Les déclarations de Macron contrastent également avec le traitement réservé aux anciens combattants africains, qui ont combattu pour la France pendant les guerres mondiales et qui ont été largement oubliés et négligés par la France. La mention de « remerciements » par Macron a donc été perçue comme ironique, voire cynique, étant donné le sort réservé à ceux qui ont combattu pour la France.

Le Président français affirme que la France est en Afrique « parce qu’il fallait bouger », mais il ne dit pas pourquoi il fallait bouger. Les interventions militaires françaises au Sahel n’ont pas permis d’éradiquer le terrorisme, elles ont souvent eu des conséquences désastreuses sur les populations civiles, et elles ont même contribué à renforcer le sentiment anti-français dans la région.

UNE NÉCESSITÉ DE RÉINVENTER LA RELATION FRANCO-AFRICAINE

Ces propos sont l’illustration d’une relation franco-africaine qui doit être repensée de fond en comble. L’Afrique n’a plus besoin de paternalisme, elle a besoin de partenaires respectueux de sa souveraineté et de ses aspirations. La France, quant à elle, doit comprendre que son influence sur le continent ne passe pas par des interventions militaires et des discours condescendants, mais par une coopération basée sur le respect mutuel et la reconnaissance des spécificités de chaque pays africain.

Les réactions à ces propos ont été immédiates. De nombreux Africains ont exprimé leur indignation sur les réseaux sociaux, dénonçant l’arrogance et le paternalisme de Macron. Ces réactions témoignent d’une prise de conscience croissante de la nécessité de se défaire de la tutelle française et de construire un avenir basé sur l’autonomie et la souveraineté.

L’AFRIQUE DOIT PRENDRE SON DESTIN EN MAIN

Les pays africains doivent prendre leur destin en main. Ils doivent se doter de gouvernements forts et légitimes, capables de répondre aux besoins de leurs populations et de construire des sociétés plus justes et plus équitables. Ils doivent également renforcer leur coopération régionale, afin de faire face aux défis communs.
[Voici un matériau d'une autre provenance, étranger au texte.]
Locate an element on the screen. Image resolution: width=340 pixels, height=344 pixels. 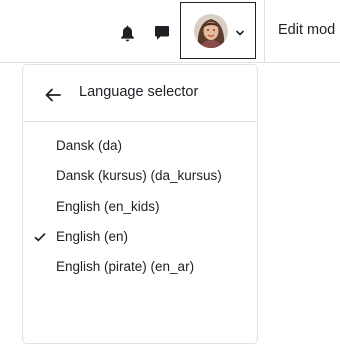
language-option-label: Dansk (da) is located at coordinates (90, 146).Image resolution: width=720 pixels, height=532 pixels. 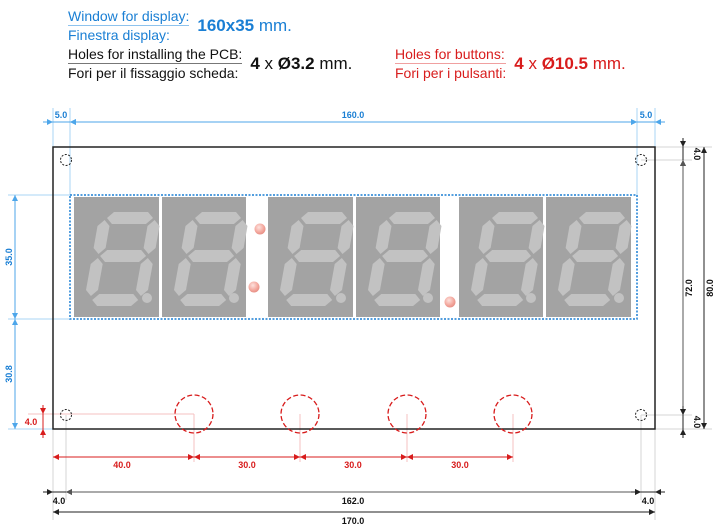 I want to click on dim-bottom-hole-span: 162.0, so click(x=354, y=501).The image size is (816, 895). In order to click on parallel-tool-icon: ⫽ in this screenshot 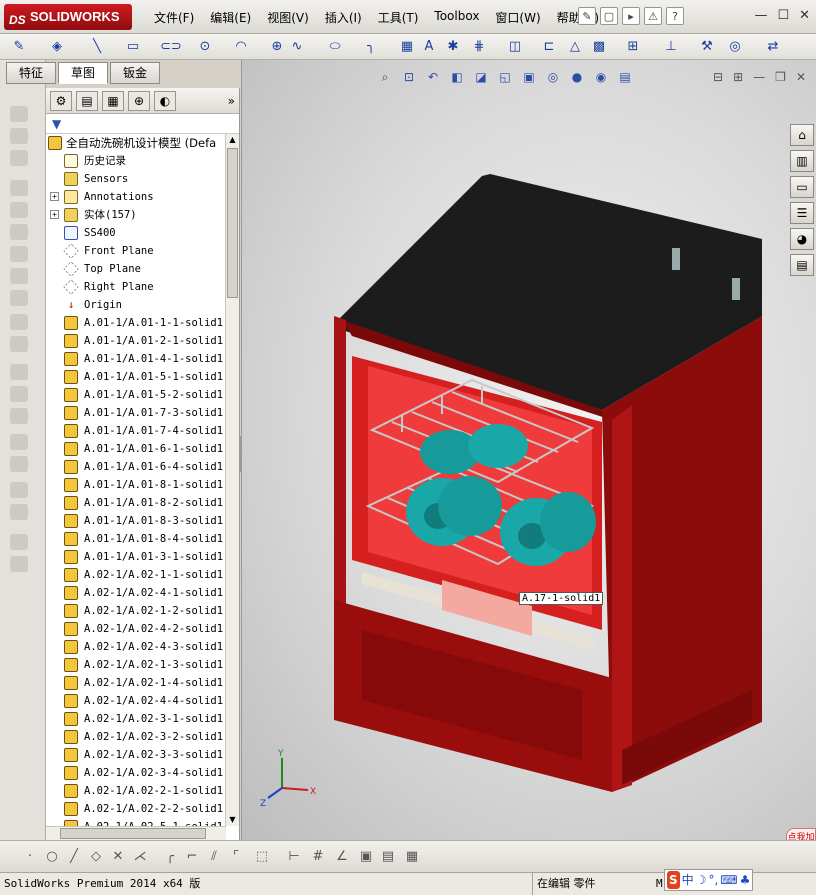, I will do `click(214, 857)`.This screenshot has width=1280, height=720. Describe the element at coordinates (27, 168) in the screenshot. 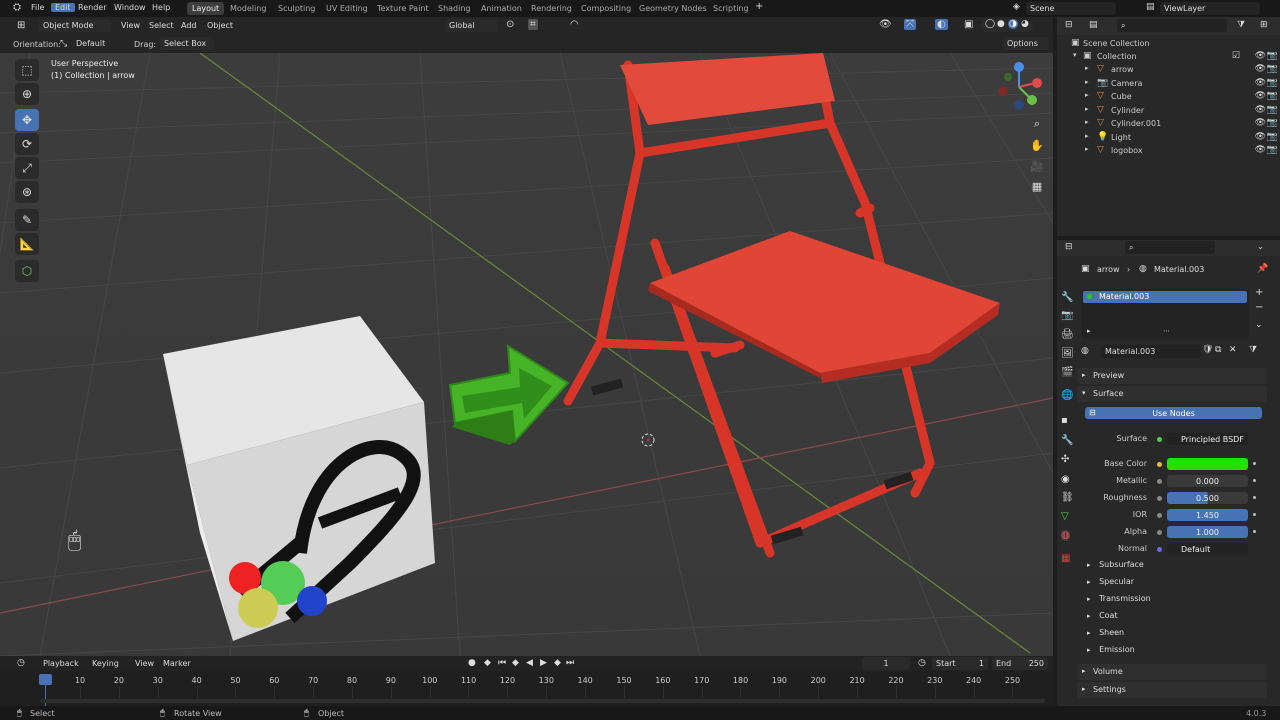

I see `scale-tool: ⤢` at that location.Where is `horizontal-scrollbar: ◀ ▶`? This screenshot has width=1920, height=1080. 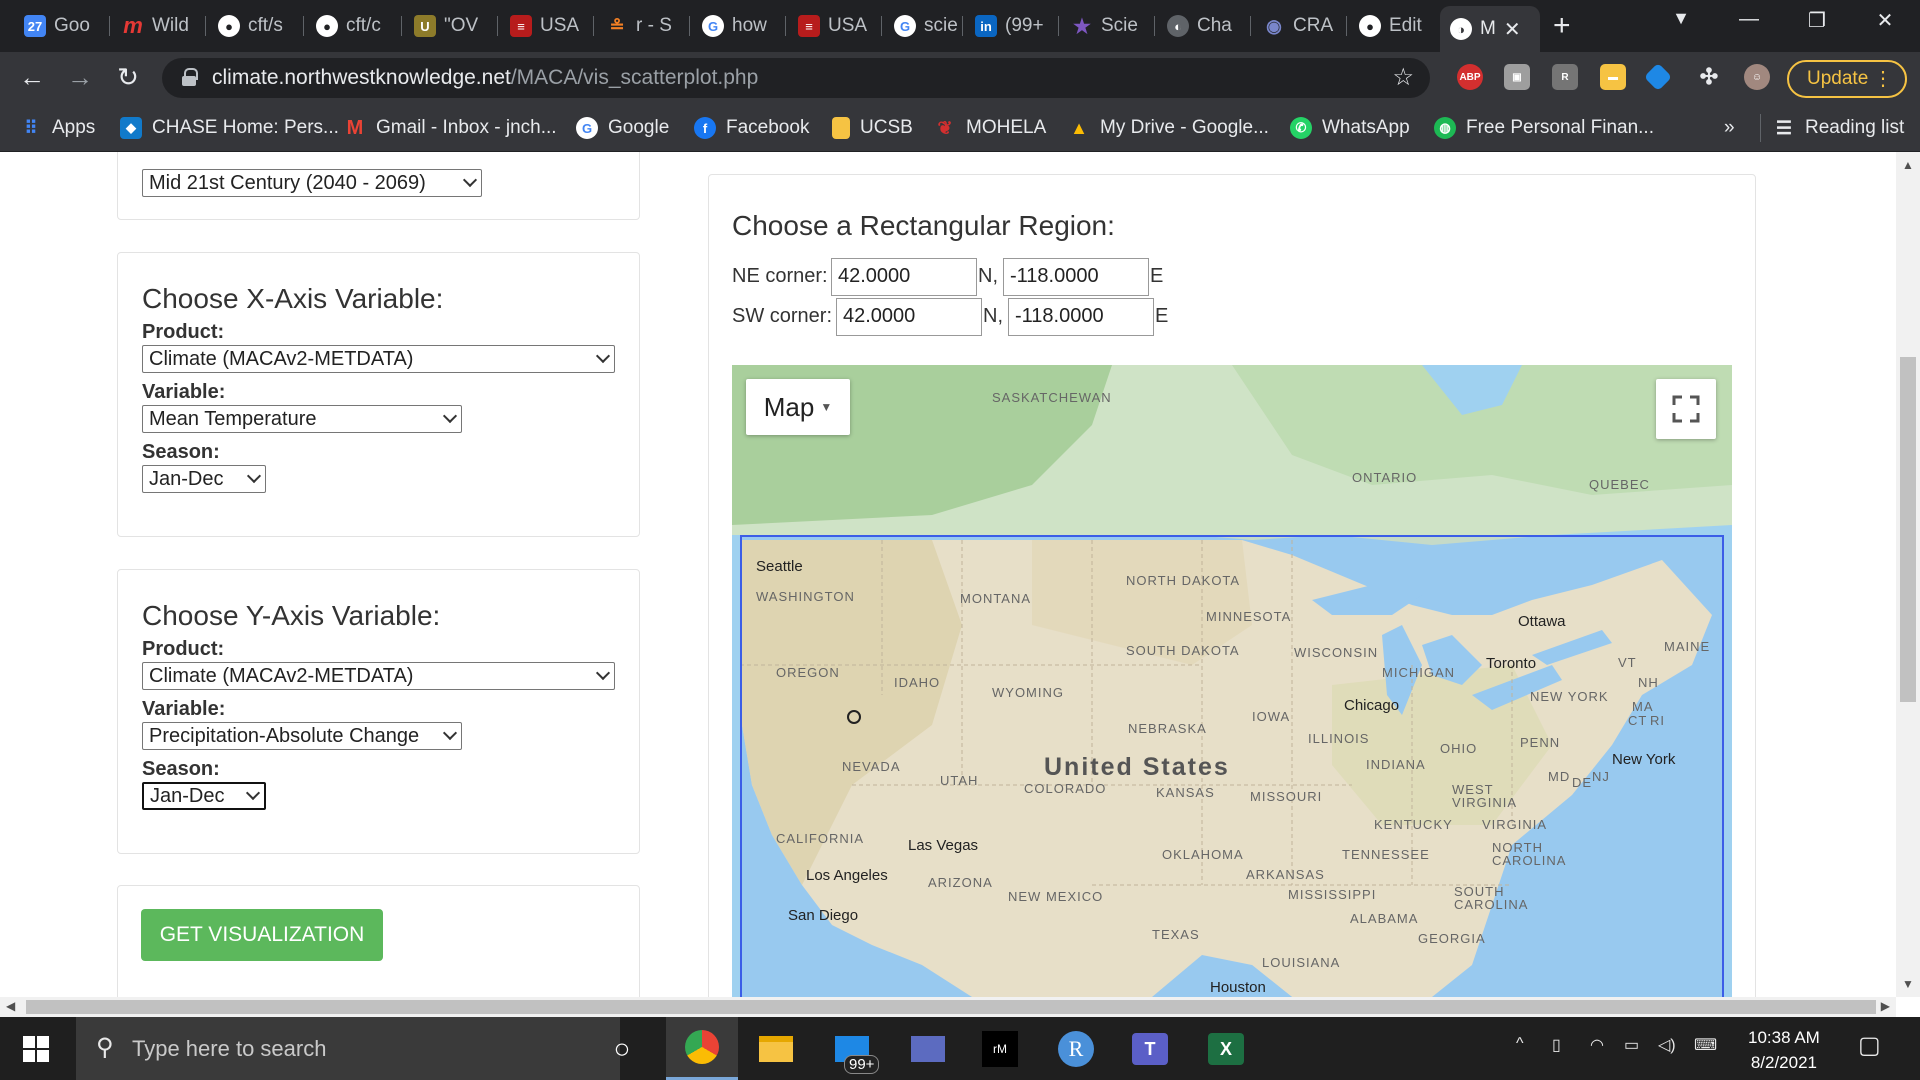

La France, quant à elle, doit revoir sa politique africaine et se départir de son complexe colonial. Elle doit privilégier le dialogue, la coopération, et le respect des spécificités de chaque pays. Elle doit cesser de se voir comme une puissance tutélaire et se positionner comme un partenaire digne de confiance.

Les propos d’Emmanuel Macron sont un échec de plus dans la relation franco-africaine. Ils témoignent d’une vision du monde dépassée et d’un manque de compréhension des réalités africaines. Ils doivent servir de leçon pour l’avenir et inciter à une profonde réflexion sur la manière de construire une relation plus équilibrée et plus respectueuse entre la France et l’Afrique. Il est temps que l’Afrique fasse entendre sa voix, une voix qui ne sera pas celle de la reconnaissance, mais celle de la souveraineté et de la fierté.